The UK government has launched a consultation on proposals to require defined contribution (DC) schemes to disclose and explain their policies on illiquid investment as it also laid out its intention to proceed with reform of the charge cap with regard to performance fees.

The Department for Work and Pensions (DWP) is also proposing to require that DC schemes with over £100m in assets publicly disclose their current asset allocation in their annual chair’s statement.

According to the DWP, providing this information will bring greater transparency, consistency and encourage further competition based on overall value for money.

It also said it hoped the policy would trigger a “cultural shift across the market needs to take place to make less liquid assets a genuine option for DC scheme trustees”.

The disclosure proposals to some degree revive those consulted on in 2019 in response to the Patient Capital Review of November 2017. The 2019 proposals were paused after the consultation to monitor market developments and adapt policy in response to stakeholder suggestions.

Charge cap reform still on

Entitled ‘Facilitating investment in illiquid assets’, the consultation document published today is a “combined consultation”, also including the government’s response to a November 2021 consultation on exempting performance-based fees from the 0.75% regulatory charge cap for DC schemes.

Today the DWP revealed it would be pursuing with its charge cap reform agenda, saying it had taken on board the “mixed reaction” to the proposed change.

A total of 54 responses from a mix of organisations across the industry were submitted to the consultation, according to the DWP.

Broadly, those from the financial services sector and some master trusts welcomed the proposal, while trustees’ service and legal advisory bodies, along with other master trusts, said they were “not convinced” and some said the proposal may be counter-productive.
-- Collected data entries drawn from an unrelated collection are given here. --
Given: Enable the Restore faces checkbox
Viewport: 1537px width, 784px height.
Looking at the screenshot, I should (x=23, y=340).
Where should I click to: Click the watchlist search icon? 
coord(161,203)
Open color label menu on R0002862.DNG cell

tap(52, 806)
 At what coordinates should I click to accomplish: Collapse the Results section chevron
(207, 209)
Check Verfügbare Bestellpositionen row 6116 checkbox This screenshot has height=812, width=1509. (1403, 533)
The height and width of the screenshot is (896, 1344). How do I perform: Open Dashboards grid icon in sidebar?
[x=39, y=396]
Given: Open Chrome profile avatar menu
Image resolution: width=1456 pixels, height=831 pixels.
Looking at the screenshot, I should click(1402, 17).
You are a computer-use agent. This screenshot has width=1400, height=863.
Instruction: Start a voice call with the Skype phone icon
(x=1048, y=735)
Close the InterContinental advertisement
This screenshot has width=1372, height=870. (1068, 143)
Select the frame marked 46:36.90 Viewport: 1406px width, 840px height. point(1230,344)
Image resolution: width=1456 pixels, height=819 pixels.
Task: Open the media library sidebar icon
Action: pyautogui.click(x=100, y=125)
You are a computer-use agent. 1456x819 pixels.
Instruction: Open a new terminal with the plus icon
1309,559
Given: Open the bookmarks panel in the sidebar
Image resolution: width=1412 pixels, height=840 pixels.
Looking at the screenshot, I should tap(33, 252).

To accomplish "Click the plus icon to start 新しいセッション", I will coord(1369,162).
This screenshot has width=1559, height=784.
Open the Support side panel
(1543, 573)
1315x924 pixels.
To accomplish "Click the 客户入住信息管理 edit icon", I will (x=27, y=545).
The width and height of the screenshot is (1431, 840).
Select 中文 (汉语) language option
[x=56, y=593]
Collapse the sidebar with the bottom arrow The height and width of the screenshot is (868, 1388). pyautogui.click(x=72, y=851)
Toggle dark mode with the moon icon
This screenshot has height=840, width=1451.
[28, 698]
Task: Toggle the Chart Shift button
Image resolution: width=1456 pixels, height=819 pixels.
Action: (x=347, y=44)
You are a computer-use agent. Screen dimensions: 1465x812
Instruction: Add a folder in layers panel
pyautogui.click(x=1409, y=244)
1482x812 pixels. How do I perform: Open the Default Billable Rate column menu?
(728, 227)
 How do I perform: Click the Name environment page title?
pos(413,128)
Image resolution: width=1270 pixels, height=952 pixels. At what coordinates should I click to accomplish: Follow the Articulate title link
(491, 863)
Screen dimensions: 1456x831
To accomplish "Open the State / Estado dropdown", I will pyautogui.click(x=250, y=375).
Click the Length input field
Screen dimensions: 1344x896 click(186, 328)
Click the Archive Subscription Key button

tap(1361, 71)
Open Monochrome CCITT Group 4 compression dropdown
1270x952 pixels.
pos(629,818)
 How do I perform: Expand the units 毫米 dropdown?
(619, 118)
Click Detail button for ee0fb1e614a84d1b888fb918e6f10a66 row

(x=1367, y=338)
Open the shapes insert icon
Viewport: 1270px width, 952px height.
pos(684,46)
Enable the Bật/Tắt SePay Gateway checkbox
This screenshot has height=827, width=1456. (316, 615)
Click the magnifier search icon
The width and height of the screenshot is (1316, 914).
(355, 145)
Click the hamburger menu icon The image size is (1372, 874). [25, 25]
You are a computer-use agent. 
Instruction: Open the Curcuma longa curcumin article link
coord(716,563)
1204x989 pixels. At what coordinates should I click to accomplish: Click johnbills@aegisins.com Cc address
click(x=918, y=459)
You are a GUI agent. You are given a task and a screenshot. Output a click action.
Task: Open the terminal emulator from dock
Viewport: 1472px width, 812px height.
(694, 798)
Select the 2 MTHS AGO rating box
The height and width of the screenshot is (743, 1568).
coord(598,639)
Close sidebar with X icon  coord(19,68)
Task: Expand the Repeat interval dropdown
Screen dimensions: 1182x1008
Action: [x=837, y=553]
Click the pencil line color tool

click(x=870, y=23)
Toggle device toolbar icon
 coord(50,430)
Strong opposition came from different consumer and trade groups.

The Pensions and Lifetime Savings Association (PLSA) today reiterated its opposition to changing the charge cap to exclude performance fees, and master trust The People’s Pension said the structure and level of the cap was “not the most important barrier facing schemes that want to invest in less liquid assets”.


Pensions minister Guy Opperman is ‘determined to pursue the path to opening illiquid asset classes to DC schemes

The government plans to engage further with industry and other stakeholders on the charge cap and explore how the feedback received could be addressed in the design of future policy.

It said any reforms “should be careful but precise” and that changes it proposed would be aimed to “first and foremost ensure members are sufficiently protected”.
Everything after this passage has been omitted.